Back in the USA is the first studio album, and second album overall, by MC5. It reached #137 on the Billboard 200 Top LP's chart.
The central focus of the album is the band's actual movement away from the raw, thrashy sound pioneered and captured on their first release Kick Out the Jams. This was due in part to producer Jon Landau's distaste for the rough psychedelic rock movement, and his adoration for the straightforward rock & roll of the 1950s.
Since it was impossible to top the in-concert exuberance of their debut, Kick Out the Jams, the MC5 re-emerged with a more refined sound for their sophomore effort, 1970's Back in the USA, their first studio record. The music is comparable to other Detroit proto-punk rockers of the same era (the Stooges, Alice Cooper, etc.).
As with the aforementioned peers, raw garage rock serves as the main ingredient for most of Back in the USA. Producer Jon Landau may have lessened the volatility of the MC5 as compared to JAMS, but the band was equipped with another great set of songs.

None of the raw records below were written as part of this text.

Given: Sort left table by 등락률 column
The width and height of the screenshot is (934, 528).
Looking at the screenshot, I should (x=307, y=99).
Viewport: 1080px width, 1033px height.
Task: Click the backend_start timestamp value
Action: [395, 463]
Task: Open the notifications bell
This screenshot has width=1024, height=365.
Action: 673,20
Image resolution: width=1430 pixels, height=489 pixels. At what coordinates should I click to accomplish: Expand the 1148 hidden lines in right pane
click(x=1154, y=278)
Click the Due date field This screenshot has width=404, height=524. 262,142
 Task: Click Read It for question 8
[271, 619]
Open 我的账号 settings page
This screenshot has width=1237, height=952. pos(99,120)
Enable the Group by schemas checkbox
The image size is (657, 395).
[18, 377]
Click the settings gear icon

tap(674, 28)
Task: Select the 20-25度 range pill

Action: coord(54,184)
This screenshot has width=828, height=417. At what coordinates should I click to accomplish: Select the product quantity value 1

Nervy, high-octane rockers bristling with pure adolescent energy--"Teenage Lust" and "Call Me Animal," among them--balance politically charged tracks like "The American Ruse." Back in the USA may have been the MC5's most conventional album, but it is still an endlessly listenable rock & roll classic. Chuck Berry meets Detroit anarchist punk, and the result is one of the great rock 'n' roll albums of all time!